Data evaluating the impact of the periprocedural administration of novel oral anticoagulants (NOACs) on complications in the setting of pulmonary vein (PV) isolation using cryoballoon (CB) is limited. In the present study, our aim was to analyze procedural characteristics and incidence of complications in those patients who underwent CB ablation for atrial fibrillation and the impact of NOACs on adverse events compared with vitamin K antagonists (VKAs). Consecutive patients with drug resistant atrial fibrillation who underwent PV isolation by CB as index procedure were retrospectively included in our analysis. In group I, 290 of 454 patients (63.9%) received VKAs (warfarin: n = 222 and acenocoumarol: n = 68), and in group II, 164 of 454 patients (36.1%) were treated with NOACs (rivaroxaban: n = 71; dabigatran: n = 60; and apixaban: n = 33). Age was significantly higher in the group II (62.8 ± 9.7 vs 58.6 ± 11.3; p <0.001). During the study period, 454 consecutive patients (male 71%, age 60.1 ± 10.9 years) were enrolled. Major complications occurred in 9 patients (2.0%): peripheral vascular complications were observed in 6 patients (1.3% per procedure), persistent phrenic nerve palsy occurred in 2 (0.4%), and transient ischemic attacks in 1 (0.2%). In both groups, the incidence of major complications was similar (group I [VKAs]: 7 patients [2.4%] vs group II [NOACs]: 2 patients [1.2%]; p = 0.5). In conclusion, CB ablation is a safe procedure for PV isolation and is associated with low complication rates. The incidence of adverse events in PV isolation using the second-generation CB with the periprocedural administration of NOACs is not significantly different than VKA treatment.

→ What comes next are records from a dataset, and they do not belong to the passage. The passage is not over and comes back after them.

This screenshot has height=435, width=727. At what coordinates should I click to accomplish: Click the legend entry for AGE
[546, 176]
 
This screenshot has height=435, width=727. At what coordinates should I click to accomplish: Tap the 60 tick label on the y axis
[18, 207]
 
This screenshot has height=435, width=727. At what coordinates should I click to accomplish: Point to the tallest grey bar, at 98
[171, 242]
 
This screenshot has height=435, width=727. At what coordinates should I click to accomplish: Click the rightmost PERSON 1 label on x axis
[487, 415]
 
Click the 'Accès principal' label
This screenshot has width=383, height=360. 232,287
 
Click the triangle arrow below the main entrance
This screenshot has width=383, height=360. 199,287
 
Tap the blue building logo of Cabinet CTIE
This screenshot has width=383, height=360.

评估新型口服抗凝剂(NOACs)围手术期给药对使用冷冻球囊(CB)进行肺静脉(PV)隔离时并发症影响的数据有限。在本研究中,我们的目的是分析接受CB消融治疗房颤患者的手术特征和并发症发生率,以及与维生素K拮抗剂(VKAs)相比,NOACs对不良事件的影响。连续纳入以CB进行PV隔离作为索引手术的药物难治性房颤患者进行分析。在第一组中,454例患者中的290例(63.9%)接受VKAs治疗(华法林:n = 222,醋硝香豆素:n = 68),在第二组中,454例患者中的164例(36.1%)接受NOACs治疗(利伐沙班:n = 71;达比加群:n = 60;阿哌沙班:n = 33)。第二组患者年龄显著更高(62.8±9.7岁对58.6±11.3岁;p<0.001)。在研究期间,连续纳入454例患者(男性71%,年龄60.1±10.9岁)。9例患者(2.0%)发生主要并发症:6例患者(每次手术1.3%)出现外周血管并发症,2例(0.4%)发生持续性膈神经麻痹,1例(0.2%)发生短暂性脑缺血发作。两组主要并发症发生率相似(第一组[VKAs]:7例患者[2.4%]对第二组[NOACs]:2例患者[1.2%];p = 0.5)。总之,CB消融是一种安全的PV隔离手术,并发症发生率低。使用第二代CB并在围手术期给予NOACs进行PV隔离时不良事件的发生率与VKA治疗无显著差异。